┌─ Reading text

Goodman Gallery
04.07 - 01.08.2020
‘I mean, a lot of painting is about looking behind the beautiful object, you know? What lies beyond, what lies beneath. I wanted to challenge myself even more in that regard,’ says the artist Jessica Webster outside of her latest exhibition of paintings at Johannesburg’s Goodman gallery. ‘This show is beautiful, but there are also a lot of very gnarly aspects to it.’
Titled ‘A Horse with No Name’, Webster’s latest solo show wrestles with a number of conflicting ideas and interpretations around painting and perception alike, largely communicated through her use of material. Labour and leisure, freedom and restriction, and beauty and non-beauty are a few of the thematic binaries and tensions that emerge in this considerable body of work, many of which are a result of Webster’s attempts to fundamentally challenge her practice, starting with the canvas. Choosing to abandon the traditional cotton canvas and take on the unyielding weaved fibre of traditional jute fabric and South African hessian cloth (both being a nod to agricultural labour and trade), many of Webster’s works convey an immediately recognisable tension in their make-up.
Myriad gestures occupy the frames: Scrapings, scratches, fleshy impasto swooshes, and indistinct, watery daubs. These markings can read as distressed and frustrated in some works, and futile and acquiescent in others, but always deliberate. This collective performance of gestures is purposefully difficult to look at and serves as a direct response to the labour involved in Webster’s act of painting – a grappling with the physical and conceptual work that takes place on the canvas. Offsetting this is Webster’s use of a slow-drying cold wax substrate which she describes as a ‘soft and buttery substance.’ It also holds colour brilliantly and, slapped in thick, gaudy, globules onto these tough and unforgiving canvasses, makes for a provocative and palpable body of work.
A work like Aphrodite Sky (Dash) does well to demonstrate both Webster’s process and material in this regard. Oil paints and wax appear in near-flippant increments, serving as slivers of fantasy projected onto the rough reality of a barren landscape which, in this case, is by way of stretches of unpainted jute canvas. This can be seen again in Crystal Chambers no.7, (Island and Viridian Boatsman) where a stream of dreamy, saccharine blue is improbably placed alongside groups of desiccated palm trees in black. In Crystal Chambers no. 6 (Mountain Dance) similar tactics are employed, this time with the thin, guiding lines of a camera grid (or the tiled interface of an Instagram account). Frenetic scratches, brittle wax markings, and soft oils occupy the abstract mountain-top scene, all restlessly contained in a seemingly perfect square.

└─

### Directions for this task:
Reproduce the part of the exhibition review that opens with the words containing "Myriad gestures occupy" and closes with "body of work.".

┌─ Information shown

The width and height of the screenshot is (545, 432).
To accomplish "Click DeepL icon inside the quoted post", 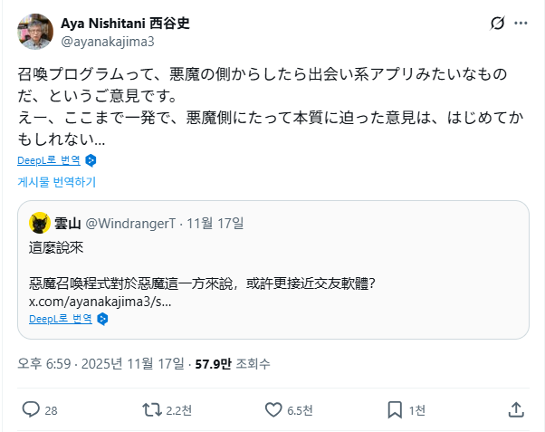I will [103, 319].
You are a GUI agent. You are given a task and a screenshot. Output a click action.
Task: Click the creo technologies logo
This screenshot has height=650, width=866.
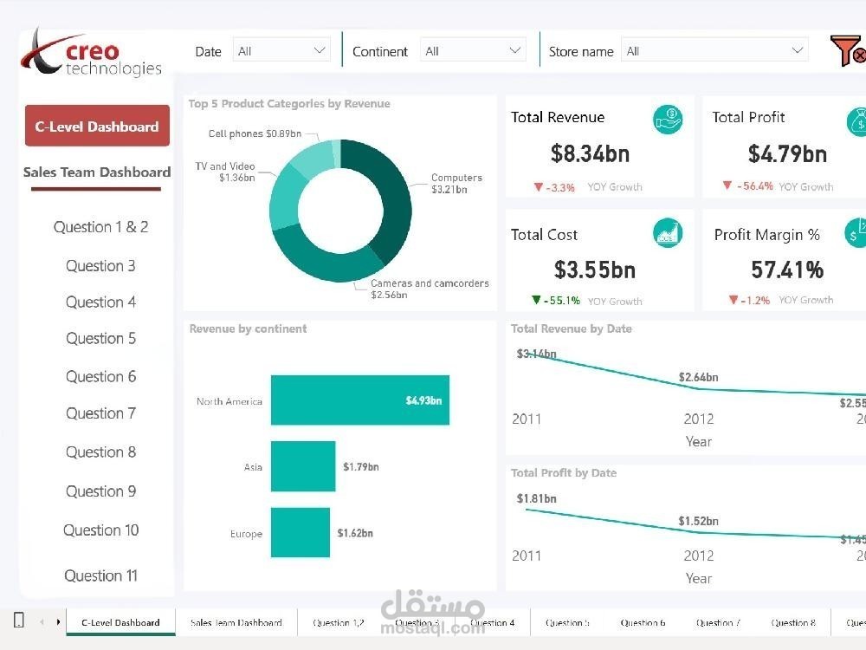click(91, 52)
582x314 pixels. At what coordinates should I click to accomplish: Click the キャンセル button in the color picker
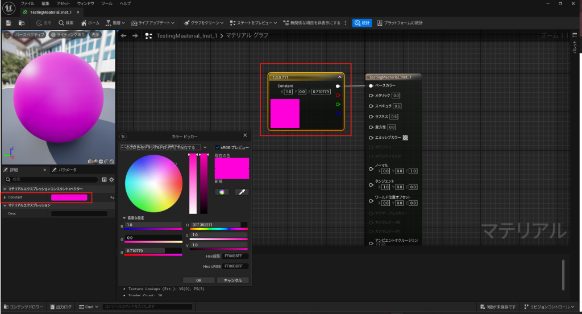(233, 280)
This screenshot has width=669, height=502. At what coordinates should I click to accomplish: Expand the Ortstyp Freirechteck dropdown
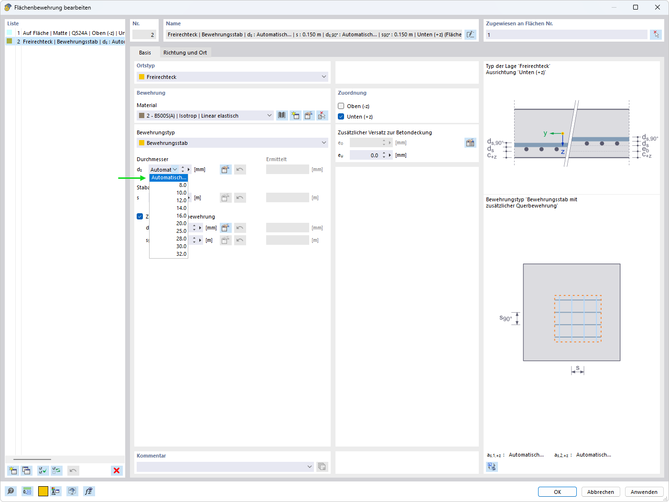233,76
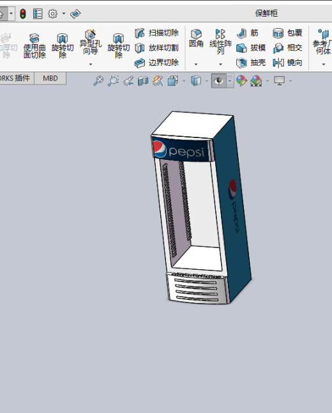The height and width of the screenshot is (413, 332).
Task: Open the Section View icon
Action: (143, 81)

└─
┌─ Information shown

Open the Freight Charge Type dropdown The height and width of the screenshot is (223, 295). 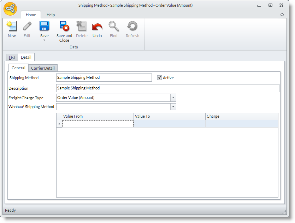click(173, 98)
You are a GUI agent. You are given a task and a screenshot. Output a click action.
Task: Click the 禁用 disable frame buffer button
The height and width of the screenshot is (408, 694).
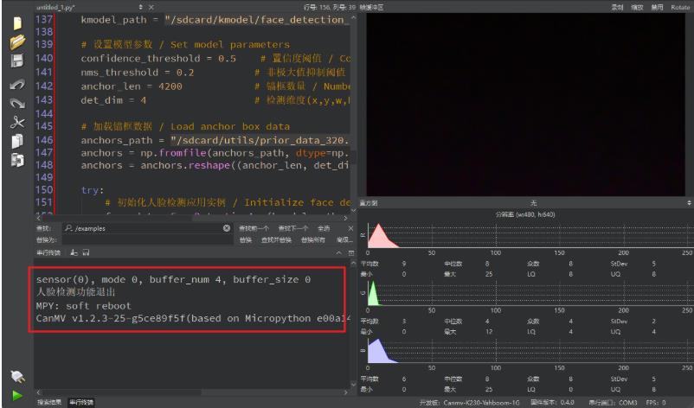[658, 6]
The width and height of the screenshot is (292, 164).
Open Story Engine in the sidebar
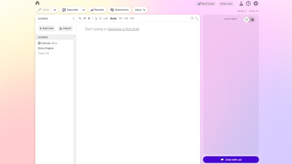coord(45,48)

└─

### Result of the exercise:
Myriad gestures occupy the frames: Scrapings, scratches, fleshy impasto swooshes, and indistinct, watery daubs. These markings can read as distressed and frustrated in some works, and futile and acquiescent in others, but always deliberate. This collective performance of gestures is purposefully difficult to look at and serves as a direct response to the labour involved in Webster’s act of painting – a grappling with the physical and conceptual work that takes place on the canvas. Offsetting this is Webster’s use of a slow-drying cold wax substrate which she describes as a ‘soft and buttery substance.’ It also holds colour brilliantly and, slapped in thick, gaudy, globules onto these tough and unforgiving canvasses, makes for a provocative and palpable body of work.